Workplace Report May 2000

Features: Equality Matters

New commission starts to tackle disability bias

The new Disability Rights Commission (DRC) started work at the end of last month with powers to assist individuals in employment tribunal cases under the Disability Discrimination Act (DDA). It will have similar responsibilities to the Equal Opportunities Commission and the Commission for Racial Equality.

The DRC's main functions are to work towards the elimination of discrimination against disabled people, to promote the equalisation of opportunities for disabled people and to keep under review the workings of the legislation on disability discrimination.

The commission is chaired by Bert Massie, former director of disability umbrella group RADAR, and trade union interests are represented by Richard Exell, a senior policy officer at the TUC who has substantial experience of disability issues.

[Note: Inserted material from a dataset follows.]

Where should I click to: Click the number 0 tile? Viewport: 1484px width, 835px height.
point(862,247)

Exell told Labour Research that the commission has a "hefty agenda" for the first year. It will include: enforcing the rights of individuals by taking cases on their behalf under the DDA; running the disability rights advice helpline; and advising on how to implement the 150 recommendations of the Disability Rights Task Force that reported on ways of improving rights for disabled people.

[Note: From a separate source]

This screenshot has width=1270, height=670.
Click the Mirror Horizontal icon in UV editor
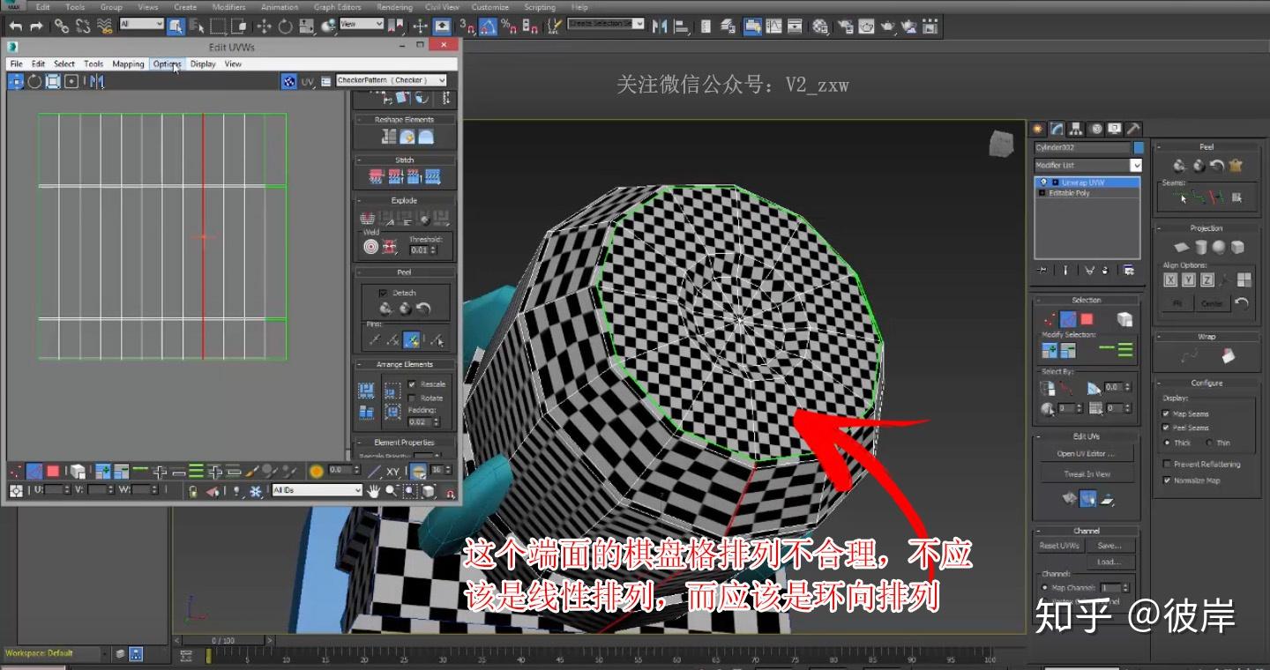(x=97, y=82)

The DRC will also be advising the government on lowering, or removing, the small-employer threshold which currently exempts employers of fewer than 15 people from the DDA.

The DRC replaces the National Disability Council which was set up when the Disability Discrimination Act first came into force in 1996. The NDC was heavily criticised for its limited powers and disability groups led a campaign to force the government to introduce a more effective body.

The DRC will have around 60 staff and a seven-strong team of directors, one of whom, Caroline Gooding, is secretary of the Trade Union Disability Alliance, a self-organised group of disabled trade unionists.